Passage given:
I got this problem from Rustan Leino, who got it from Amit Rao.
I solved it and wrote up my solution.
Two players are playing a game. The game board is a circular table. The players have access to an ample supply of equal-sized circular coins. The players alternate turns, with each turn adding a single coin to the table. The coins are not allowed to overlap. Once a coin is placed on the table, it is not allowed to be moved. The player who has no place to put his next coin loses. Develop a winning strategy for the player who starts. (The table is large enough to accommodate at least one coin.)
On your first turn, place a coin in the center of the table. On each subsequent turn, place a coin symmetrically opposite to the position where your opponent just placed his coin.
To prove the strategy always works, we'll first prove the following statement by induction: whenever your turn starts, it's legal to place a coin according to the strategy above, and whenever your opponent's turn starts, the set of points covered by placed coins is rotationally symmetric about the table's center.
The base cases are turns 1 and 2. The statement is clearly true on these two turns.

Dataset records:
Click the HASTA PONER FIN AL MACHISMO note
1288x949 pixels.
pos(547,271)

==

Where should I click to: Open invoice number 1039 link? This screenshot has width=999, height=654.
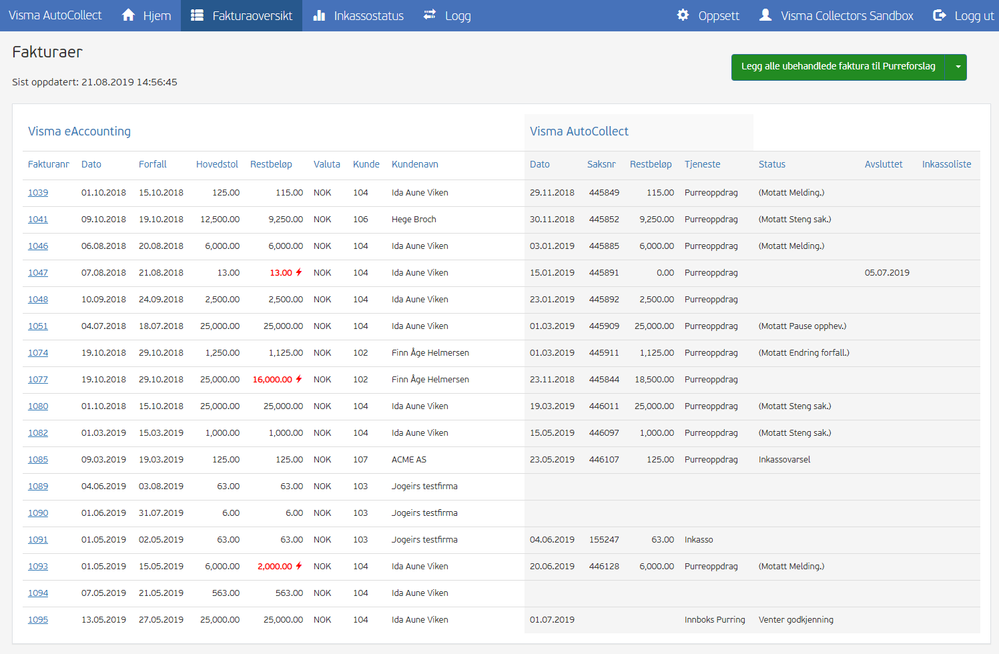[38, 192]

Written tasks:
[1] Answer these questions from the coin game passage.
(a) From whom did the writer get the problem?
(b) Where should the first coin go on the starting player's first turn?
(c) Which turns are the base cases of the induction?
[2] Decide whether each statement agrees with the coin game passage. For each one, answer yes or no and quote the words from the passage that settle it.
(a) A coin may be shifted after it has been placed on the table.
(b) A player who cannot find room for the next coin loses the game.
(c) The proof of the strategy relies on induction.
[3] Resume the coin game passage right after its last sentence and carry the proof forward.

Written answers:
[1]
(a) Rustan Leino
(b) In the center of the table
(c) Turns 1 and 2

[2]
(a) No: "Once a coin is placed on the table, it is not allowed to be moved."
(b) Yes: "The player who has no place to put his next coin loses."
(c) Yes: "we'll first prove the following statement by induction"

[3]
For the inductive step, suppose turn $n$ just started and the statement was true for all earlier turns. There are two cases to consider: $n$ is odd and $n$ is even.
If $n$ is odd, then it's your turn. Looking back to the beginning of turn $n-1$, that turn was even, so by the inductive hypothesis the coins formed a set of points rotationally symmetric about the table's center. This means that if any space was empty of coins then the space rotationally opposite it was also empty of coins. The opponent was required, during turn $n-1$, to place his coin on a fully empty space, so the space rotationally opposite it must also have been empty. He can't have placed his coin overlapping the center of the table, because your first coin was already there, so his coin can't have overlapped its own symmetric reflection. Thus, he must have left the space rotationally opposite his coin blank, and you can play there on turn $n$.
If $n$ is even, then it's your opponent's turn. Looking back to the beginning of turn $n-2$, that turn was even, so by the inductive hypothesis the coins formed a set of points rotationally symmetric about the table's center. By the inductive hypothesis, on turn $n-1$ you were able to place a coin rotationally opposite your opponent's coin, so between the two of you two coins were added that preserved rotational symmetry. Thus, the statement is true for turn $n$ as well.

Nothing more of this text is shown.